Auch die Mode bestimmt der Reggaeton
Cubaton, das sich aus Cuba und Reggaeton zusammensetzt, heißt der Stil in Fachkreisen, der die Herzen der Kubaner erobert hat. Salsa, das ist zwar immer noch ihr großer Stolz, doch Cubaton gehört jetzt dazu. Mehrere Künstler wollen etwas abhaben von dem Kuchen, die Szene quillt geradezu über von meistens männliche Interpreten, die sich wie Rapper aus der Bronx geben und nicht nur musikalisch, sondern auch modisch die Jugend in Kuba prägen. Goldkette, Sneakers, enges Shirt, Sonnenbrille – so kleiden sich die jungen hippen Männer der Insel. Und natürlich auch Carlos. Weil er seit Jahren in Kubas Musikszene aktiv ist, kennt er sich aus. Er weiß, wo die angesagtesten Clubs liegen und verfügt über ein inselweites Netzwerk an Kontakten.
Reggaeton etablierte sich Ende der Neunziger auf Puerto Rico und ist eine Mischung aus Reggae, Hip-Hop, Merengue mit Einflüssen aus dem Salsa und der elektronischen Musik. Cubaton tanzt man nicht nur auf der Straße, sondern auch in Kubas Diskotheken. Zu den bekanntesten und beliebtesten Bands zählen Los 4. Die Musikkombo füllt Kubas Konzertsäle, jeder kennt ihre Songs in- und auswendig.

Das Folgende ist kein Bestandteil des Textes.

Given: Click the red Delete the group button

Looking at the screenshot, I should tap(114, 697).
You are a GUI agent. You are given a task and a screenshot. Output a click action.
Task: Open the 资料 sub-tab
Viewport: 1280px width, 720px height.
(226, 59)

Über die Grenzen hinaus sind sie jedoch nur unter Kennern bekannt. Gente de Zona, El Chacal oder Jacob Forever: Das sind die Namen derer, die es geschafft haben. Und das bemisst sich vor allem an einem: Man hört sie nicht nur von Havanna bis Santiago de Cuba, sondern auch in den USA.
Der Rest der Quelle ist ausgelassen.